··· Text section ···
A [*string*](https://en.wikipedia.org/wiki/String_%28computer_science%29) is a sequence of characters. We might commonly call it *text*.

A *string literal* is a sequence of characters, between single or double quotes, written directly in the source code.

Let's look at some things we can do with strings in Python.

### Valid strings

In [None]:
# Valid strings

print('Single quoted: NYU')
print()

print("Double quoted: NYU")
print()

print('''Triple quoted: NYU has established the Center for
Social Media and Politics, which will examine the production,
flow, and impact of social media content in the political sphere,
as well as support research that uses social media data to study politics.

Photo credit: adamkaz/Getty Images
Will Focus on Production, Flow, and Impact of Content—and Methods
to Use Social Media Data to Study Politics''')

Why choose ' or "?

Think about whether your string has quotes inside it:

In [None]:
s = "Don't use `s` as var name in your labs!'"

s = 'She said "Stop in love\'s name!"'

### Strings as a Sequence

We can "get at" a particular character in a string using the square-bracket `[]` operator. This is called *indexing* the string. The number in the brackets is called the *index*. Recall, programmers like to start counting at 0!

In [None]:
#H e l l o   N e w   Y o r k !
#-----------------------------
#0 1 2 3 4 5 6 7 8 9 1 1 1 1 1
#                    0 1 2 3 4
#-----------------------------
#        (negatives... below)
··· Raw records ···
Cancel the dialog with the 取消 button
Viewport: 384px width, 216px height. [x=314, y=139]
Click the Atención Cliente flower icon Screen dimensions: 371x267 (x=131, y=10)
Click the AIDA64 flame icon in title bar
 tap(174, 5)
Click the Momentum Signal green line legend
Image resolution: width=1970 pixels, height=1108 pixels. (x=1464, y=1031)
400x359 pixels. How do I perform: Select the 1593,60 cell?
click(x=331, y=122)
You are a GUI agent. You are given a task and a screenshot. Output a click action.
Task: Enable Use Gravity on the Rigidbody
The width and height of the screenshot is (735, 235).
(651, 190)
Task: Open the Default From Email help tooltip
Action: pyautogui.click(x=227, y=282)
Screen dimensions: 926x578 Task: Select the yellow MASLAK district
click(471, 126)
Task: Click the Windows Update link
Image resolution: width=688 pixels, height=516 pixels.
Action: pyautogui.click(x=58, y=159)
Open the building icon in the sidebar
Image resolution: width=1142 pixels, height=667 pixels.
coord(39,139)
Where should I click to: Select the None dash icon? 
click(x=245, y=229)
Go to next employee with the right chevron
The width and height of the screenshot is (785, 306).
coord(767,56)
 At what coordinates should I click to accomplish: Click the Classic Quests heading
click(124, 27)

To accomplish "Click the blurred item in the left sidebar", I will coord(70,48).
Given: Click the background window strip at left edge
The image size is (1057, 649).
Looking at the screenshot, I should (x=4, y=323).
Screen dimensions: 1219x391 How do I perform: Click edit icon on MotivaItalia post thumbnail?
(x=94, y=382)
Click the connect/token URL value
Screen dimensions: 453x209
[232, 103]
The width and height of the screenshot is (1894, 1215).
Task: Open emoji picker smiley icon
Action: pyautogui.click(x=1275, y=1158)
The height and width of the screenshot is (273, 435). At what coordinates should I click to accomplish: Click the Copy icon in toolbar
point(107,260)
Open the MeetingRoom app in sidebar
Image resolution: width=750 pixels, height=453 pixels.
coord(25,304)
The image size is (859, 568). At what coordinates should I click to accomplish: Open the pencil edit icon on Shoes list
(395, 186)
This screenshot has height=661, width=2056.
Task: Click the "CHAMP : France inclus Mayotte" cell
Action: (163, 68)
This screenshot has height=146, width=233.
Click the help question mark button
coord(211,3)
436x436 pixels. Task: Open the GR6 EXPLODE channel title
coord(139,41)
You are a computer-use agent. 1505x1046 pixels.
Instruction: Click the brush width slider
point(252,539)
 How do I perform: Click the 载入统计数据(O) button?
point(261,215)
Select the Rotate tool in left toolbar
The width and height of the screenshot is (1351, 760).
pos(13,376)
···
What is asked:
1) In the Python strings text, repeat everything from "Think about whether" down to "counting at 0!".
2) According to the Python strings text, what is a string literal?
The listing is material separate from the Python strings text.

Task responses:
1)
Think about whether your string has quotes inside it:

In [None]:
s = "Don't use `s` as var name in your labs!'"

s = 'She said "Stop in love\'s name!"'

### Strings as a Sequence

We can "get at" a particular character in a string using the square-bracket `[]` operator. This is called *indexing* the string. The number in the brackets is called the *index*. Recall, programmers like to start counting at 0!

2) A sequence of characters between single or double quotes, written directly in the source code.